**What to produce**.
Repeat exactly each line of the data provided below.

**Task data**.
• • •
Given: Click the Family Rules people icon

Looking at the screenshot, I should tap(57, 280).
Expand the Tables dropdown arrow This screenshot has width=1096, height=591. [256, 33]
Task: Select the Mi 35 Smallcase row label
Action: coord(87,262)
• • •
**Reply**.
Given: Click the Family Rules people icon

Looking at the screenshot, I should tap(57, 280).
Expand the Tables dropdown arrow This screenshot has width=1096, height=591. [256, 33]
Task: Select the Mi 35 Smallcase row label
Action: coord(87,262)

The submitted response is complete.